Working Group and TC 440 joint meeting 29/09/2020

Participants: Working group members of eProcurement Ontology and TC 440

TTC440 explains it was in the early process of establishing an eProcurement terminology to be used by each specification that needed a term. TC440 recognizes the eProcurement ontology and therefore their deliverables intend to align with the eProcurement Ontology. This meeting aimst to set an organization that ensures this alignment. The proposed idea is to reuse the definitions developed by the eProcurement Ontology instead of creating a competing activity to establish a competing terminology.

The OP presents the eProcurement ontology. OP explains that the eProcurement ontology aims to cover the whole life cycle of the procurement from eNotification to eInvocing. Currently, the eProcurement ontology development is limited to the eNotification but this phase provides the backbone of information from the rest of the procurement phases. Presentlly the eProcurement ontology defines the terms and definitions of the data that is needed in the eNotification phase. A human-readable representation (a conceptual model) of the ontology depicting its concepts and how they interrelate has been created and it is publicly available for consultation. Recently the team created the OWL and SHACL files that provide a machine-readable representation of the conceptual data model.

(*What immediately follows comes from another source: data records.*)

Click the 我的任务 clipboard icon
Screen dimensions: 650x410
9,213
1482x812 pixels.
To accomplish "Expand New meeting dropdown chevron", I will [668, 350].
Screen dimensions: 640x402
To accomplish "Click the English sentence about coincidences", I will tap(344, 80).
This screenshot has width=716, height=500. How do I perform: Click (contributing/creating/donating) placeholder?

OP explains that the work produced for the ontology has been checked through the mapping to eForms, ensuring that the eForm business terms are mappable in the eProcurement Ontology. There is another project that is the mapping to the current TED forms. This work is not complete but should be finished by the end of this year.

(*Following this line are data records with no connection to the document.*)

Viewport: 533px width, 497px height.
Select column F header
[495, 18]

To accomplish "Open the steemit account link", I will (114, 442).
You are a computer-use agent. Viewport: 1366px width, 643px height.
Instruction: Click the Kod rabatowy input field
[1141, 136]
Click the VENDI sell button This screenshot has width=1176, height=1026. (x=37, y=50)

The ontology is built on the eProcurement directives so its focus is European and B2G, even though B2B has been taken into account in the fact that the Buyer can be a business. The ontology uses ccts components. OP indicates that all the related information and files of the ontology are publicly available on GitHub.

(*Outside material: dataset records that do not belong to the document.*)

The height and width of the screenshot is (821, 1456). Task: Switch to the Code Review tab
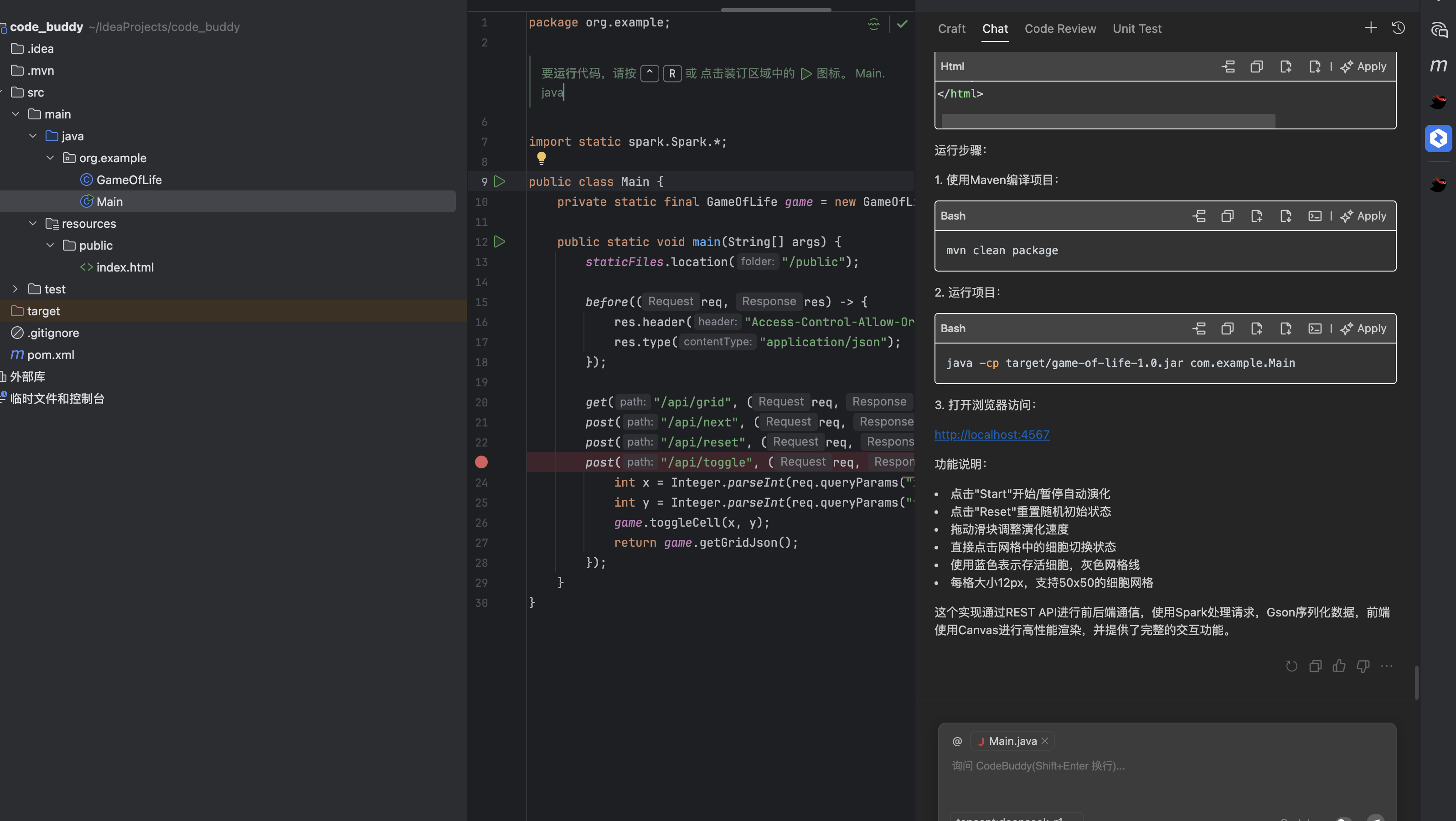pos(1060,28)
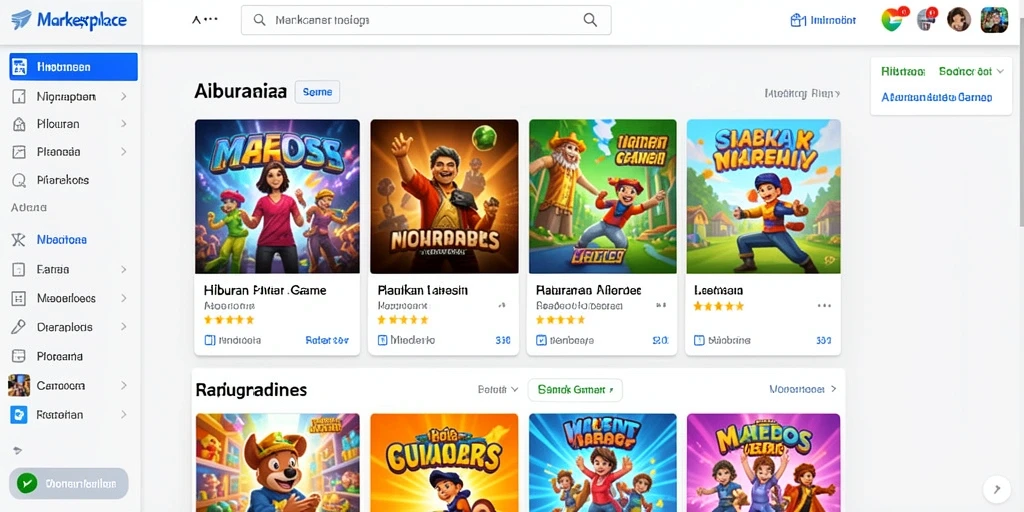The width and height of the screenshot is (1024, 512).
Task: Open the dropdown beside the Ranugradines heading
Action: (x=498, y=389)
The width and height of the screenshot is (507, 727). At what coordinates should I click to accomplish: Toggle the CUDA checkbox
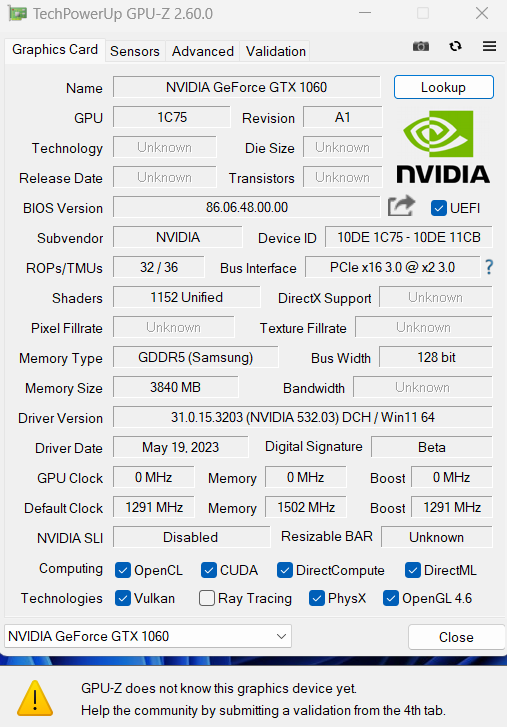coord(209,570)
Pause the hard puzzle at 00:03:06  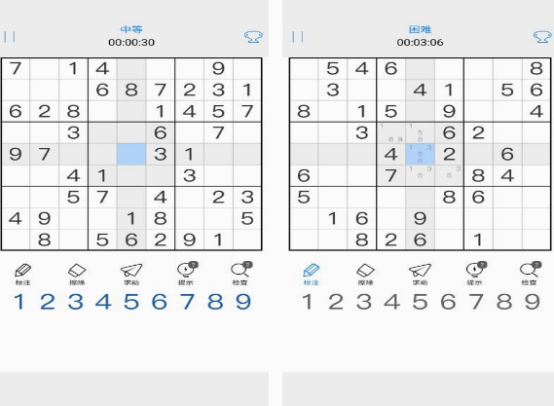[x=298, y=37]
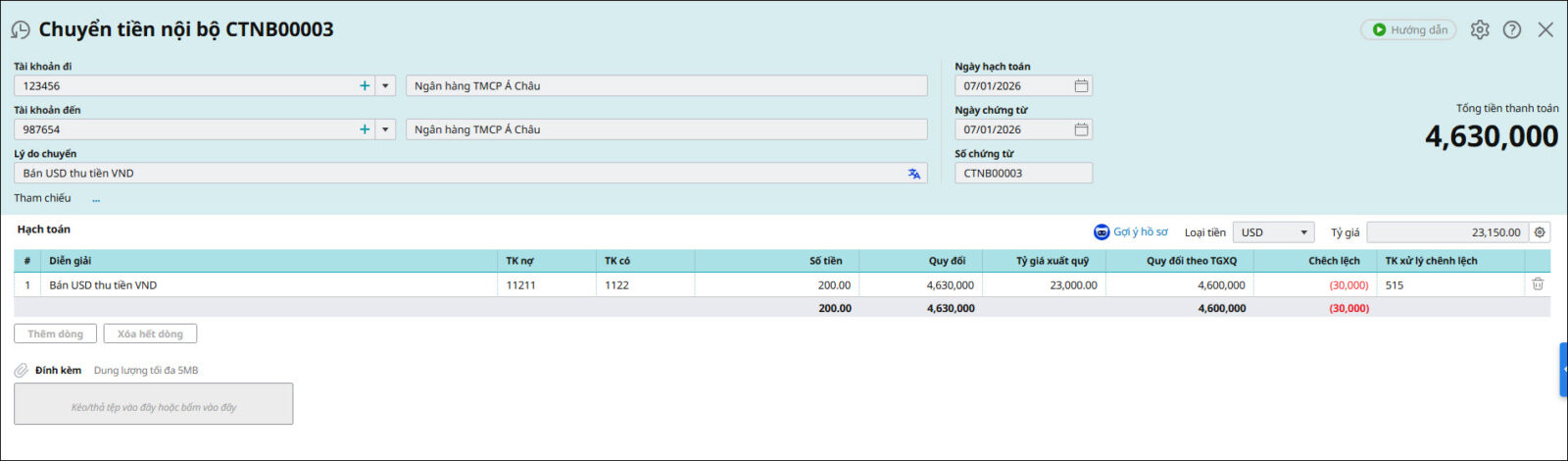
Task: Expand the Tài khoản đến dropdown arrow
Action: (x=385, y=129)
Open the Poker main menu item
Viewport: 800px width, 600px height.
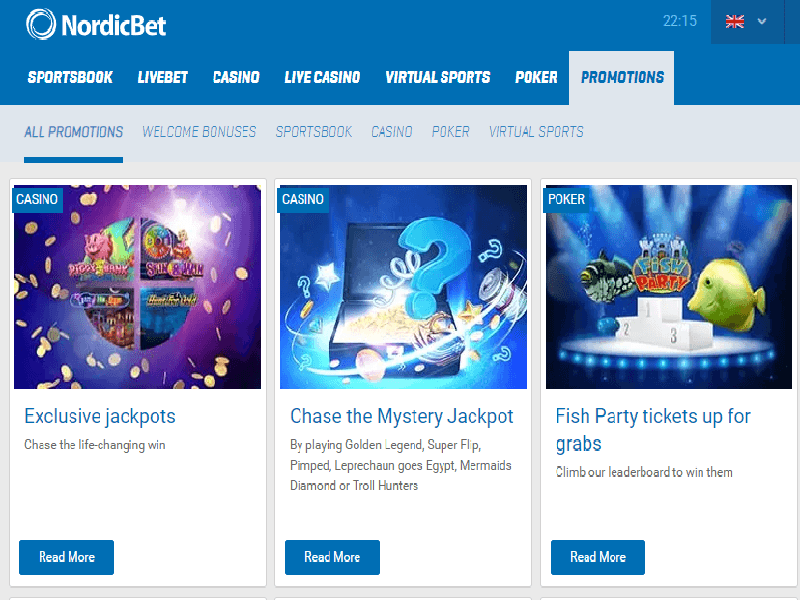(536, 77)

The OP presents the roadmap. It started with producing the Glossary. The eNotification phase is planned to be finished by the end of 2020. Then the plan is to start the eAccess phase. OP indicates that the roadmap is presented in the following order but it can be changed according to different needs.

OP explains how to access the different files related to the eProcurement Ontology. OP also presents the HTML version of the conceptual model and the different diagrams that represent the ontology, and how the classes, code lists, and attributes of a class are represented in the model. OP shows an example of how the definition of a class and attribute is defined in the model.

TC440 asks OP that if the Ontology is based on the directives it means that the Ontology is focused on public procurement. OP indicates that the Ontology is focused on public procurement, but it can be extended in a larger scope.

Cécile Guasch explains the reasons for using the eProcurement Ontology and the rationale of the eProcurement Ontology: 1. Reuse terms and models defined by the eProcurement Ontology (ensure that legislation is consistently taken into consideration, the work done by the eProcurement Ontology working group is highly resource intensive); 2. Adopt the same methodology (the activity started from a conceptual model which has been improved and updated with the working group); 3. Feed the eProcurement Ontology (change request, new concept).

The proposal is that the WG from the different projects can take the current version of the model, the v2.0.2, which is being evolved and request to the eProcurement Ontology WG the extension or creation of definitions for some concepts. The approach consists in the steps listed below:

  • Identify the information elements of CWA transaction specification that can be found in the eProcurement ontology.

  • Check for coherence of meaning of the common subset

  • Identify gap and for the gap solve following 3 items:

    1. Propose change requests to the eProcurement ontology: To update existing elements of the ontology To create new elements (concepts, property or attribute)

    2. Propose specialization or extension of the eProcurement ontology

    3. Meet with the eProcurement ontology to discuss the proposal to solve the gap and the Change requests

  • Refer to the eProcurement ontology elements in the specifications also copying the definition of the term.